Wildfires spew massive amounts of CO2 into the air, leading to poor air quality

Thomas Bun, Staff Writer

California touts itself as a leader in a progressive climate change agenda that requires some of the strictest air pollution measures in his- tory. By monitoring gaseous pollutants, toxic air contaminants and greenhouse gases, steps are being taken by the California state government to reduce climate change as much as possible.

However, most climate experts agree that the pollution caused by wildfires spews massive amounts of carbon dioxide gas into the atmosphere, laying claim to former Gov. Brown’s statement that man-made climate change is caused by the destructive wildfires that continue to wreak havoc on California. President Donald Trump, however, insists that the reason for the fires is instead poor forest management.

Because wildfires make up 15 percent of California’s total emissions, politicians debate what causes these fires and how to deal with them. Environmental activists believe that allowing forests to be untouched will reduce the number of man-made fires, which compose roughly 60 percent of all fires in California. This approach, however, leads to a buildup of underbrush and dead trees, which increases the probability of a large-scale fire. Those who believe that the fires are simply due to climate change spend millions on solar panels and wind power, but those resources could have been put towards fire-proofing or better forest management.

Due to the destruction fires bring to property, California has implemented zoning laws in an effort to help prevent constructing buildings

too close to areas where fires are likely to occur. With PG&E having a history of causing fires due to high winds, fuel plants and aging power- lines, any construction is done in areas where they are abundant are unsafe and are simply an invitation for large-scale fires.

Fires endanger both the atmosphere and the air quality of the planet, endangering all living beings. When the fires were at their peak in 2018, 876,147 acres burned in California, an over 300,000-acre increase from 2017. Approximately 41 billion tons of carbon dioxide emissions were released into the air, causing some students to find the quality of the air too polluted to be able to do their daily routines.

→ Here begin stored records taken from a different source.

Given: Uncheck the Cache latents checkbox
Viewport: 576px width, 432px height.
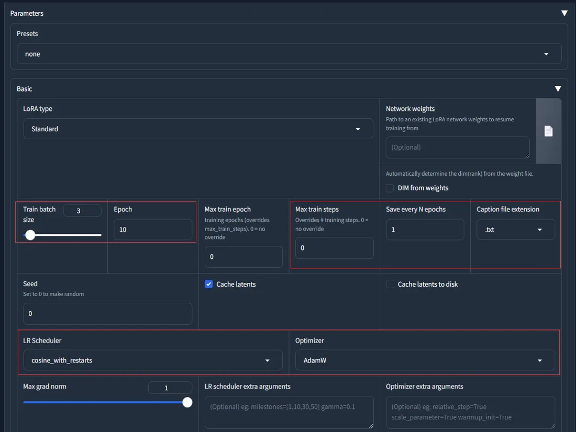Looking at the screenshot, I should pos(209,285).
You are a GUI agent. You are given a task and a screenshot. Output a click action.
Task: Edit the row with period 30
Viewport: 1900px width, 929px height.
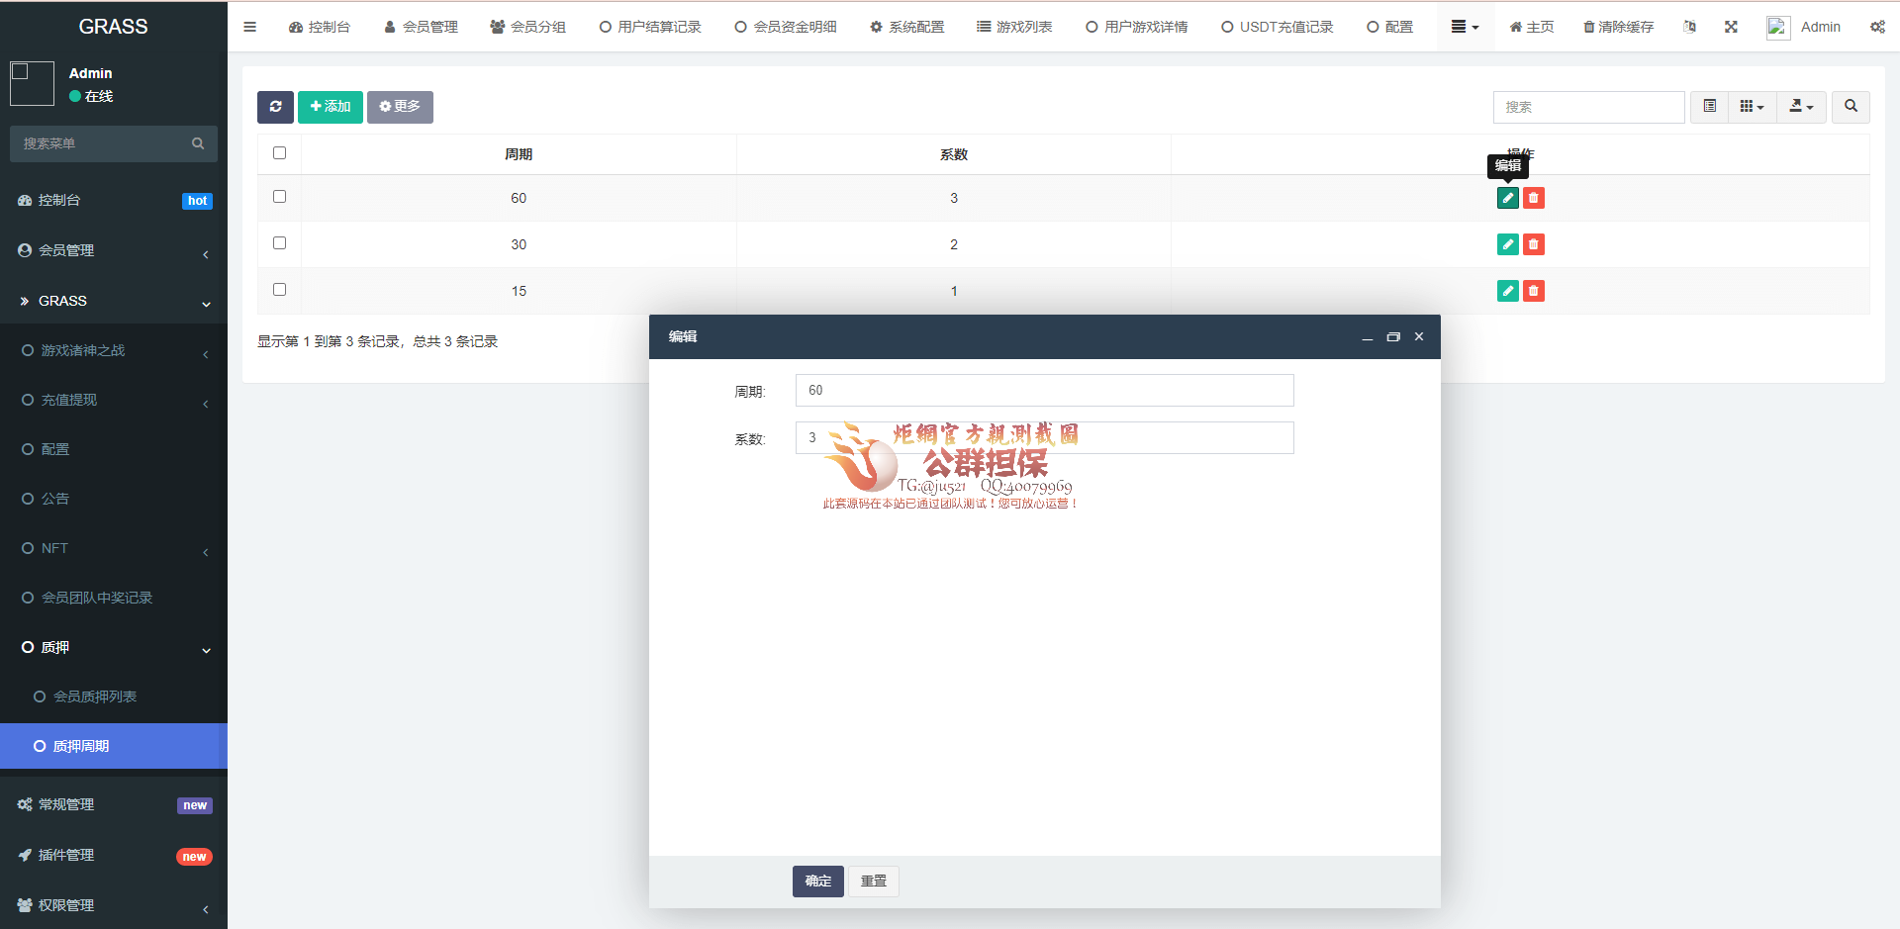1507,244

“[The bad air quality] was a bother to me because it didn’t allow me to work out during my daily routine,” senior Julia Dundas said. “I couldn’t do anything highly intense and then breathe in that smoke.”

Those who suffer from severe asthma were affected most from poor air quality. Some students said they were putting themselves at higher risk just coming to school.

“I believe that they should’ve canceled school [during the fires] because my brother has really bad asthma,” junior Sally Huynh said. “By continuing to go to school, I feared his condition would only get worse.”

Some students wore masks to help them breathe easier. However, the masks helped little with the overall feeling of uneasiness that was brought about by the poor air quality.

“Even with the use of a mask, you would still be affected by the poor air quality because [the masks] aren’t able to filter everything,” senior Matthew Hancock said.